| WHAT YOU HAVE TO DO |
Copy out precisely the lines of the material that follows, beginning with the line containing "Uncheck Opportunities Read permission" and ending with its last line; exclude pictures.
*** AVAILABLE DATA Section Begins ***
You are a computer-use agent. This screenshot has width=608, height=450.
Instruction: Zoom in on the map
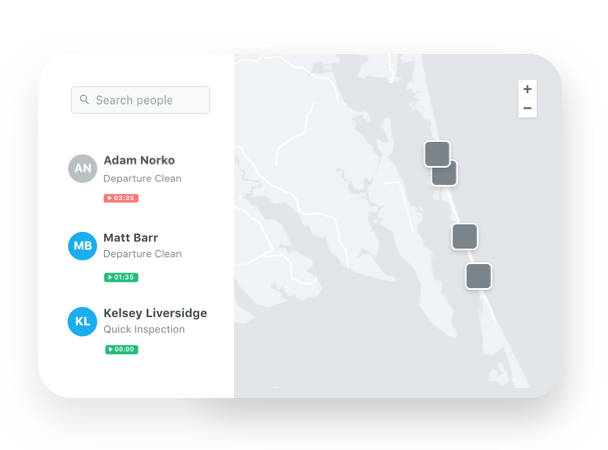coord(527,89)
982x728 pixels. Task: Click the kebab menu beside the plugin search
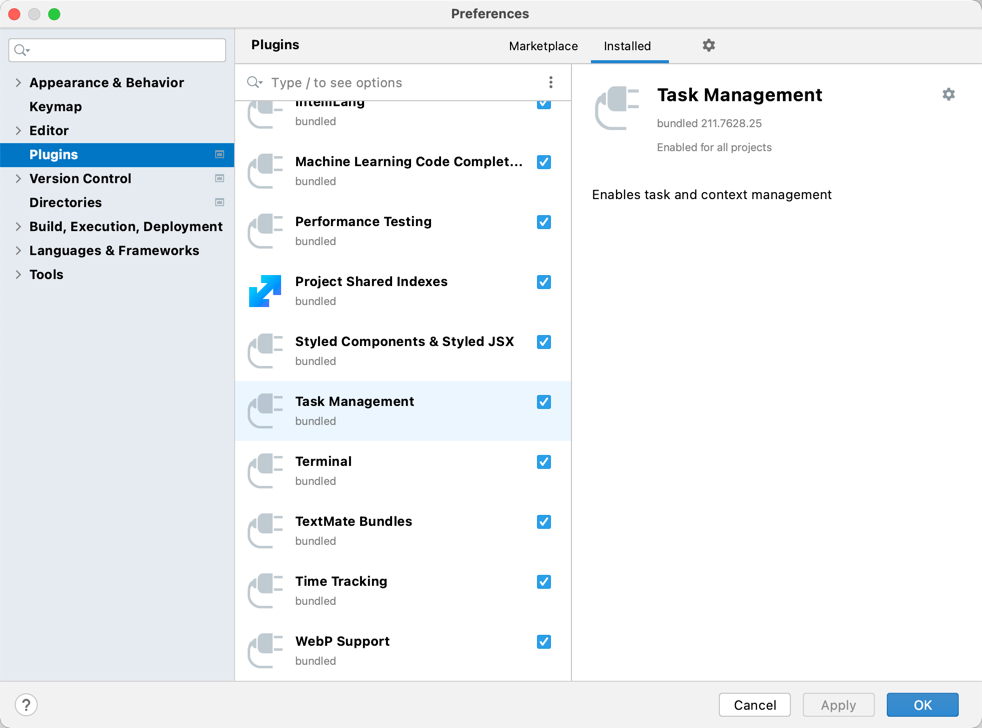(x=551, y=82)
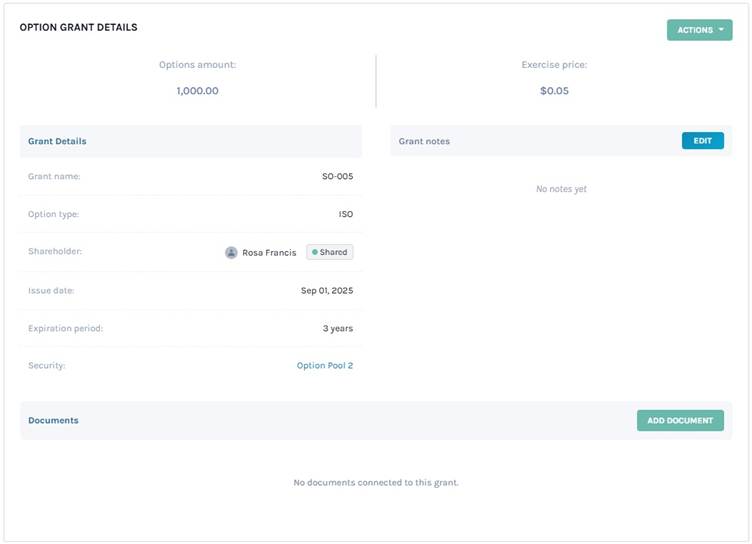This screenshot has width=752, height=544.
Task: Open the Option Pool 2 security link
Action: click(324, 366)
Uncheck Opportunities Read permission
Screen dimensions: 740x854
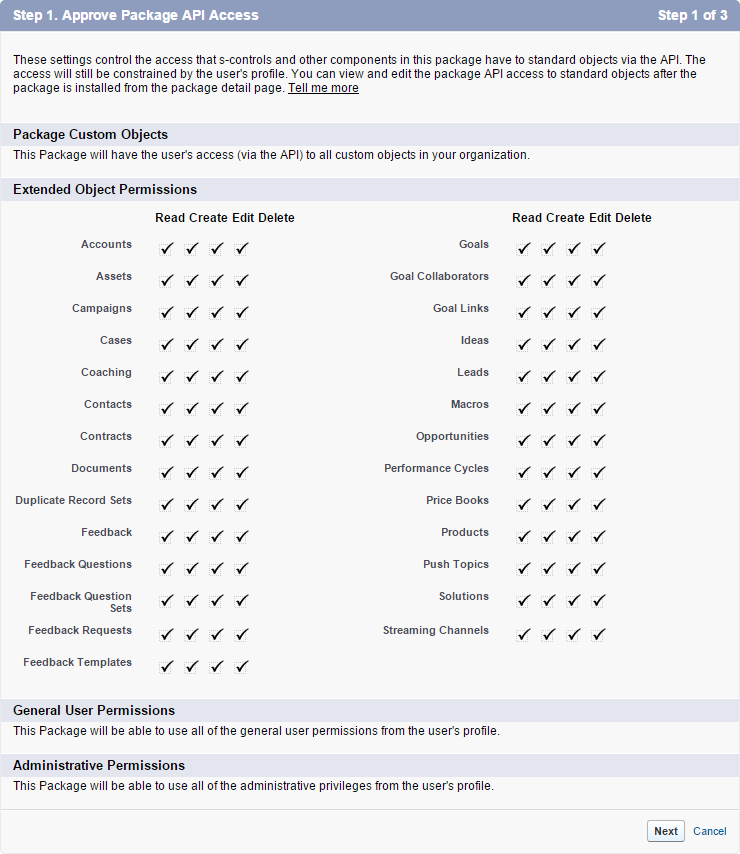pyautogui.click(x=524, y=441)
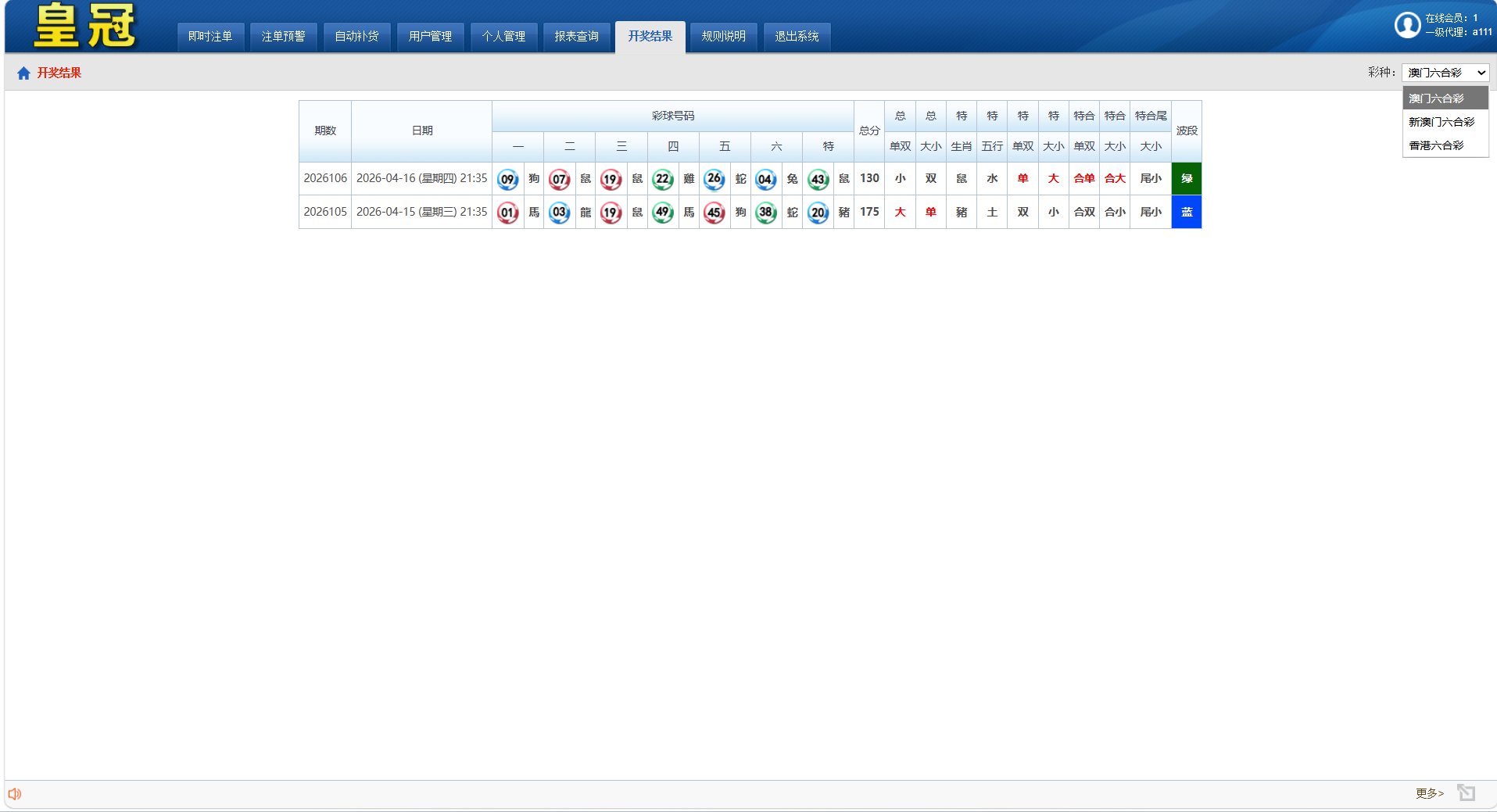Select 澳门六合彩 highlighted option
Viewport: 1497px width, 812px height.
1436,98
*** AVAILABLE DATA Section Ends ***
| ANSWER BELOW |
Uncheck Opportunities Read permission
Screen dimensions: 740x854
pyautogui.click(x=524, y=441)
Select 澳门六合彩 highlighted option
Viewport: 1497px width, 812px height.
1436,98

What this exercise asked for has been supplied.